Oral History

Interview with Joan Frances Crowley, 1998, excerpt.

Transcription: "It was announced to the student body that some of their activity fee would go to help pay for the bus going to Selma. A group of anti-black, against the black movement, threatened to throw themselves across the parking place so the bus couldn’t go.”

Interview with Joan Frances Crowley, 1998, excerpt.

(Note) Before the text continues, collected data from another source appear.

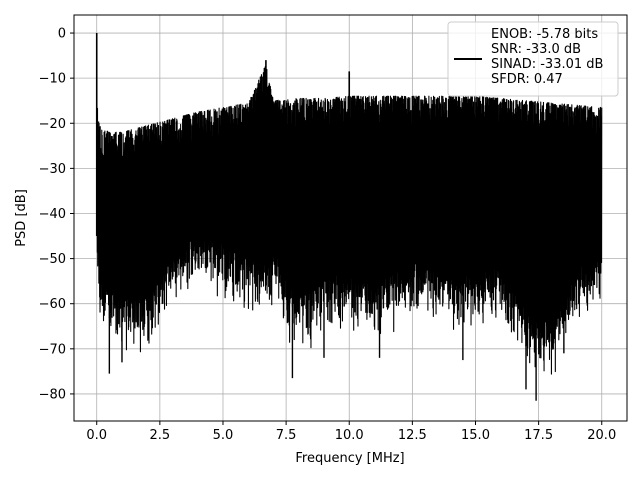  What do you see at coordinates (52, 260) in the screenshot?
I see `y-tick-label: −50` at bounding box center [52, 260].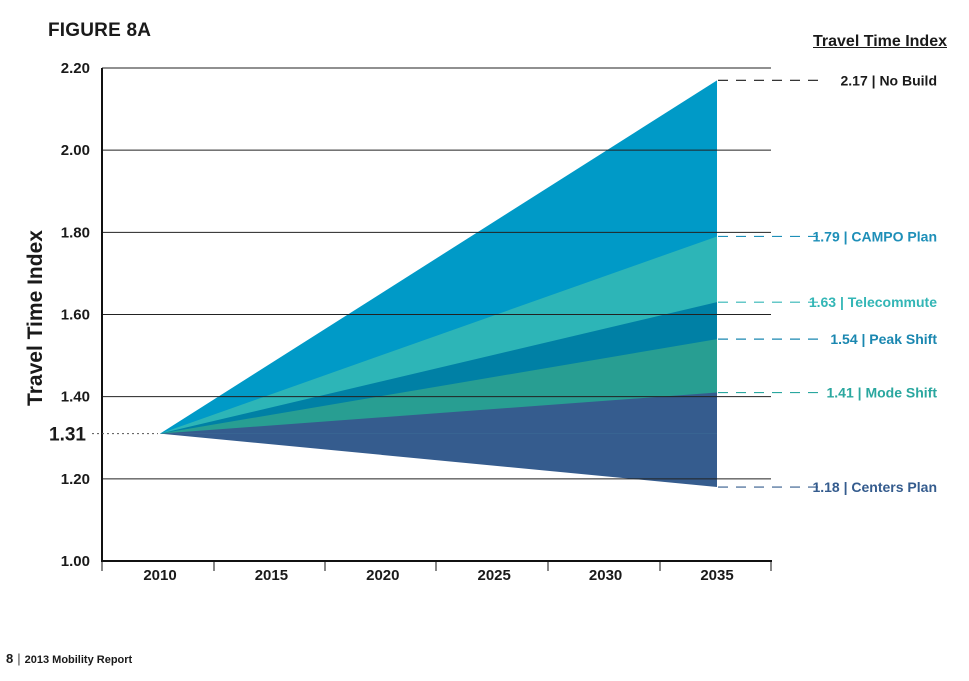 The width and height of the screenshot is (969, 681). I want to click on y-axis-title: Travel Time Index, so click(36, 318).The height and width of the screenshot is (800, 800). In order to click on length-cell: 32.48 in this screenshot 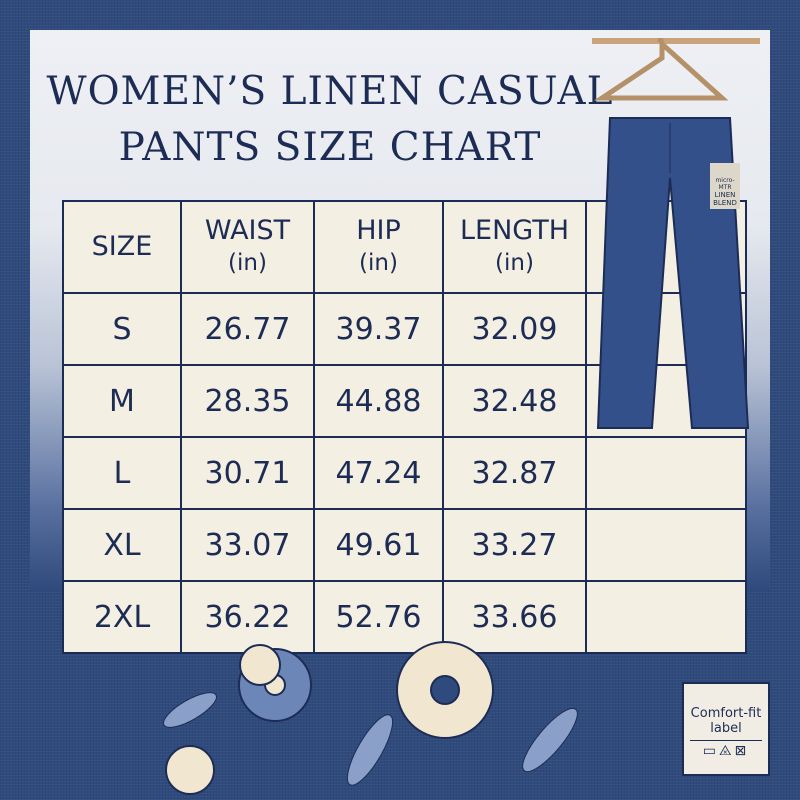, I will do `click(514, 401)`.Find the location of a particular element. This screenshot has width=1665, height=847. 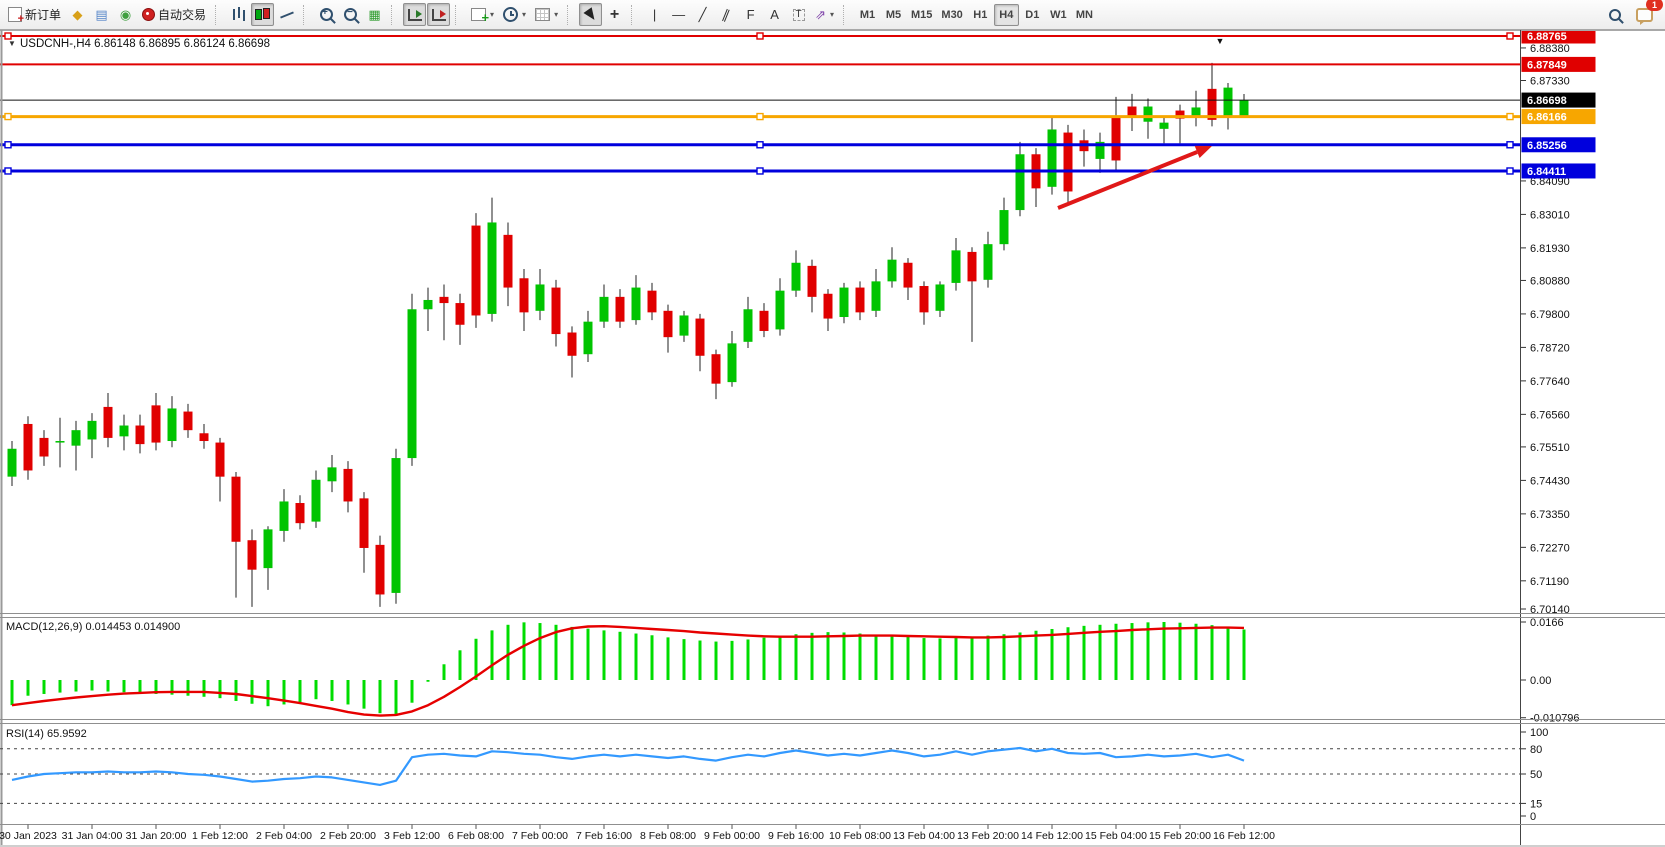

zoom-out-button is located at coordinates (350, 14).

Transcription: "I had always assigned African American kids with white kids. I just took it for granted; and they had friendship, etc. When Martin Luther King was shot the black students from Coffey Hall disappeared over into Northland with black kids who had apartment living over there. We didn’t see them for 24 hours. When they came out, they had stopped speaking to anybody white. I was in the enviable position of living in the dorm, trying to handle this. White kids coming in, crying ‘Sister…’ One night a black kid came in, closed the door and just threw herself in my arms and wept, and said, ‘I’m leaving, I’m transferring, I’m going to Morehouse.’ I said ‘Why Diane?’ and she said, ‘because my friends’ (many of them were white, she was an English major), ‘we’re not speaking to them. I can’t live like that.’ I had kids come into me privately and talk."

Observe:

What is the interviewee talking about in each excerpt?

Analyze:

What can you determine from the interviewee's tone of voice? Based on the second excerpt, what role at Mundelein College does the interviewee seem to play? What do the excerpts convey about student life at Mundelein during the Civil Rights Era? Was the student body of one mind, or divided over issues of race and activism?